### TASK TO COMPLETE
The answer must be one number: how many lines in the records below contain the string "Facebook".

### RECORD SET
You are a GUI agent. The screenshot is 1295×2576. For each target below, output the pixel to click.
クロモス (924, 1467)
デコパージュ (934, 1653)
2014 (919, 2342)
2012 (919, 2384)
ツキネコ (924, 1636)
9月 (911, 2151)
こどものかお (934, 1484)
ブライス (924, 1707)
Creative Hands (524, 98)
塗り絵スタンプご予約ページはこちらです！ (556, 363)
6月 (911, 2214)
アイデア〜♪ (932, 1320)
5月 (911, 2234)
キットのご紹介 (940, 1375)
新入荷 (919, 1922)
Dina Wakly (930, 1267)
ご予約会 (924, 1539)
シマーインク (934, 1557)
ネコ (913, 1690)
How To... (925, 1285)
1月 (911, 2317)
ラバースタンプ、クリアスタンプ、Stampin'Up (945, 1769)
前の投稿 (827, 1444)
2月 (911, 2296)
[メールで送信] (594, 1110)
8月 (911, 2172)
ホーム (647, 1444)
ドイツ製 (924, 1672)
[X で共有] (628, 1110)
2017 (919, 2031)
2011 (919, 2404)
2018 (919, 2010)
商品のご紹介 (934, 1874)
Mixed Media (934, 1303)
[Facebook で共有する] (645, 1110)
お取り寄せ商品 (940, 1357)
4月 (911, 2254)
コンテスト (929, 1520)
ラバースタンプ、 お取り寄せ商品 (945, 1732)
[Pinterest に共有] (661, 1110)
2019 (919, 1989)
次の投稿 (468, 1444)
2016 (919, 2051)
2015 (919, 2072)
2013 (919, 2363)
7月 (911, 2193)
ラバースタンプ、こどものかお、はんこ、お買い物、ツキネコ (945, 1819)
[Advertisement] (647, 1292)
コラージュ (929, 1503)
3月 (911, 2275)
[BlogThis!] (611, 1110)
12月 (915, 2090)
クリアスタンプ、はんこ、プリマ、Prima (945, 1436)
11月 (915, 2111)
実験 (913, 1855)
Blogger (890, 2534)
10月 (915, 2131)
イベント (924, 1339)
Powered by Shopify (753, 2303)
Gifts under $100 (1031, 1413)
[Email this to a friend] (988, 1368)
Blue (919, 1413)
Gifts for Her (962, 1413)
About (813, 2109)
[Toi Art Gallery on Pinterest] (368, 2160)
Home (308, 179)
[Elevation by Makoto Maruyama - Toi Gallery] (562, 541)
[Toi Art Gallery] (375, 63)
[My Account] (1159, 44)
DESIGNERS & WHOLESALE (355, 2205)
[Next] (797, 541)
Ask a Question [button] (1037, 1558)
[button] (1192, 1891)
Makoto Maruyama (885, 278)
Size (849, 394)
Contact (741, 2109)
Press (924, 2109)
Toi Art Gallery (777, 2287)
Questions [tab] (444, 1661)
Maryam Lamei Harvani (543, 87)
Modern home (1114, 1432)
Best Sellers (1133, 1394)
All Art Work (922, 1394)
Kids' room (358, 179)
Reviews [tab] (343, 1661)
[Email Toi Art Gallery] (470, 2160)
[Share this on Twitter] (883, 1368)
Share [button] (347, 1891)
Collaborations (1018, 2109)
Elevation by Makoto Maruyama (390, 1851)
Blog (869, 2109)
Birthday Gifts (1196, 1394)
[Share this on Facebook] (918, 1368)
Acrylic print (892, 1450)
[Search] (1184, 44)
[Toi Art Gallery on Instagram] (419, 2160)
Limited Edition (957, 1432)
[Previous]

### RESULT OF THIS EXERCISE
2